Dimension names as core array metadata

alimanfoo commented 4 years ago

Several domains make use of named dimensions, i.e., for a given array with N dimensions, each of those N dimensions is given a human-readable name.

Given the broad utility of this, should we include this within the core array metadata in the v3 protocol? E.g., add a dimensions property within the array metadata document, whose value should be a list of strings:

    "shape": [10000, 1000],
    "dimensions": ["space", "time"],
    "data_type": "<f8",
    "chunk_grid": {
        "type": "regular",
        "chunk_shape": [1000, 100]
    },
    "chunk_memory_layout": "C",
    "compressor": {
        "codec": "https://purl.org/zarr/spec/codec/gzip/1.0",
        "configuration": {
            "level": 1
        }
    },
    "fill_value": "NaN",
    "extensions": [],
    "attributes": {
        "foo": 42,
        "bar": "apples",
        "baz": [1, 2, 3, 4]
    }
}

One question this raises is how to handle the case where no names are provided, or only some dimensions are named but not others. I.e., dimension names should probably be optional.

The alternative is that we leave this to the community to define a usage convention to store dimension names in the user attributes, e.g., similar to what xarray currently does using the "_ARRAY_DIMENSIONS" attribute name.

meggart commented 4 years ago

I would very much appreciate having an "official" way to define dimension names. Currently I mimic the xarray conventions in my Julia code but this feels a bit risky since these conventions are not properly versioned so if there is a change in the future in how these conventions are handled this could lead to unexpected bugs. So I don't mind if this is in the core protocol or in some extension as long as there is a clean way to find out programmatically after which convention dimension names are defined.

rabernat commented 4 years ago

I agree with this proposal.

It seems like we definitely want to synchronize this with whatever @DennisHeimbigner, @WardF, and the rest of the Unidata crew decide to do about dimension names.

DennisHeimbigner commented 4 years ago

This crosses a problem discussed in the meeting today. There is a strong feeling that the v3 spec should support asyncronous read and write to the degree possible. This is driven by cloud storage models. One consequence is that it should be possible for a process to directly create and write a variable without having to synchronize with any other process. However, it is unclear how this applies to shared dimensions. Should asynchronous creation of a named dimension by a process be allowed? =Dennis Heimbigner Unidata

On 6/3/2020 2:06 PM, Ryan Abernathey wrote:

I agree with this proposal.

It seems like we definitely want to synchronize this with whatever @DennisHeimbigner https://github.com/DennisHeimbigner, @WardF https://github.com/WardF, and the rest of the Unidata crew decide to do about dimension names.

— You are receiving this because you were mentioned.

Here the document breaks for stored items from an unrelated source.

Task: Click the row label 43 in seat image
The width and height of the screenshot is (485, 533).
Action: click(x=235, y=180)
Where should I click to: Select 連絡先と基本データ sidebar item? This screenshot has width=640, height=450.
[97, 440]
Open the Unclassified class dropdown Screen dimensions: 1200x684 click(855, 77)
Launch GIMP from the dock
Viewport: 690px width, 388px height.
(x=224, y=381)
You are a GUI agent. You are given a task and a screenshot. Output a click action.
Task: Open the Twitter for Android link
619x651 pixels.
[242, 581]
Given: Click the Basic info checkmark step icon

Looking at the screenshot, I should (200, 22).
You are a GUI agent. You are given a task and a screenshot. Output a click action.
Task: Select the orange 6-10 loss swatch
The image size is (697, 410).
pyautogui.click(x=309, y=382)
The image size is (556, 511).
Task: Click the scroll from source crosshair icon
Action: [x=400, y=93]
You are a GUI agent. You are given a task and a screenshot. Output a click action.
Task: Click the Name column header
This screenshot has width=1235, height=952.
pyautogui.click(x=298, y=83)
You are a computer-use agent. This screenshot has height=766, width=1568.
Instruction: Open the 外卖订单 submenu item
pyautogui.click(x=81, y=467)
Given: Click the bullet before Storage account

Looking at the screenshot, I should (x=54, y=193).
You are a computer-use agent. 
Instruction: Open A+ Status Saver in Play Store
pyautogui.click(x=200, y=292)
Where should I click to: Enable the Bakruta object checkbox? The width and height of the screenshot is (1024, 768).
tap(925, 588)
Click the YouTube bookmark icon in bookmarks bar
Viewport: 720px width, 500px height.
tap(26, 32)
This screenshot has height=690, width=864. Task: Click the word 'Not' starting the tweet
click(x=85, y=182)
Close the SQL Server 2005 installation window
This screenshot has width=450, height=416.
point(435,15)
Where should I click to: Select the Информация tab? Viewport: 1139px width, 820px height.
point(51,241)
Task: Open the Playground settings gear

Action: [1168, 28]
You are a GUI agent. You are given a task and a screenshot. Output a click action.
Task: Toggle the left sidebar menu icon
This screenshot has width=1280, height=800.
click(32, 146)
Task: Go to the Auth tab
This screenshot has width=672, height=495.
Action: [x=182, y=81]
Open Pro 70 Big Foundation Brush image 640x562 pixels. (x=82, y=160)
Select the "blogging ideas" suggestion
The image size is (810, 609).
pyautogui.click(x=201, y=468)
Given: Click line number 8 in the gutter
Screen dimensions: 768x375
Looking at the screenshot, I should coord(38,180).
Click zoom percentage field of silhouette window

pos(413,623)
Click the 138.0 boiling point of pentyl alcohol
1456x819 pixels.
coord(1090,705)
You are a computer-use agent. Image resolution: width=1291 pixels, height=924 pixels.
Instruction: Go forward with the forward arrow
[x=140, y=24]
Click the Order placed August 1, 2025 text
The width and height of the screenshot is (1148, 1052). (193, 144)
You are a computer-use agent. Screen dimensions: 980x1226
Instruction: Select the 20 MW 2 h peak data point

Reply to this email directly, view it on GitHub https://github.com/zarr-developers/zarr-specs/issues/73#issuecomment-638433379, or unsubscribe https://github.com/notifications/unsubscribe-auth/AAG47W4YVMW3OWCKF7ZWN5TRU2UNRANCNFSM4NGT647A.

alimanfoo commented 4 years ago

I would suggest that, if we support dimension names in the v3 spec, then they are simply string labels for the dimensions of an array. Nothing else is implied. I.e., if two arrays happen to use the same name for a particular dimension, then at the level of the v3 protocol, that does not imply anything. It could mean that the two arrays have a "shared dimension" in the netCDF sense, it could just be coincidence, at least as far as a vanilla implementation of the v3 protocol is concerned.

A library that supports the full netCDF data model might then choose to treat these dimension names as names for shared dimensions, that would be fine and up to the netCDF layer implementation to manage.

Hope that makes sense.

DennisHeimbigner commented 4 years ago

However, the dimension name and size must be stored in the metadata independent of any variable. So adding a dimension may interfere with asynchronicity. =Dennis Heimbigner Unidata

On 6/3/2020 3:13 PM, Alistair Miles wrote:

I would suggest that, if we support dimension names in the v3 spec, then they are simply string labels for the dimensions of an array. Nothing else is implied. I.e., if two arrays happen to use the same name for a particular dimension, then at the level of the v3 protocol, that does not imply anything. It could mean that the two arrays have a "shared dimension" in the netCDF sense, it could just be coincidence, at least as far as a vanilla implementation of the v3 protocol is concerned.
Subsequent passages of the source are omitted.